• Your assignment
Return each record exactly as it appears, so that nothing is dropped or altered.

[Stored data]
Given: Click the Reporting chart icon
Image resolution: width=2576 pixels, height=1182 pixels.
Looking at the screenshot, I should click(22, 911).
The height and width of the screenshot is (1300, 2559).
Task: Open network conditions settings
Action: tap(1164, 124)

• Problem solution
Given: Click the Reporting chart icon
Image resolution: width=2576 pixels, height=1182 pixels.
Looking at the screenshot, I should click(22, 911).
The height and width of the screenshot is (1300, 2559).
Task: Open network conditions settings
Action: tap(1164, 124)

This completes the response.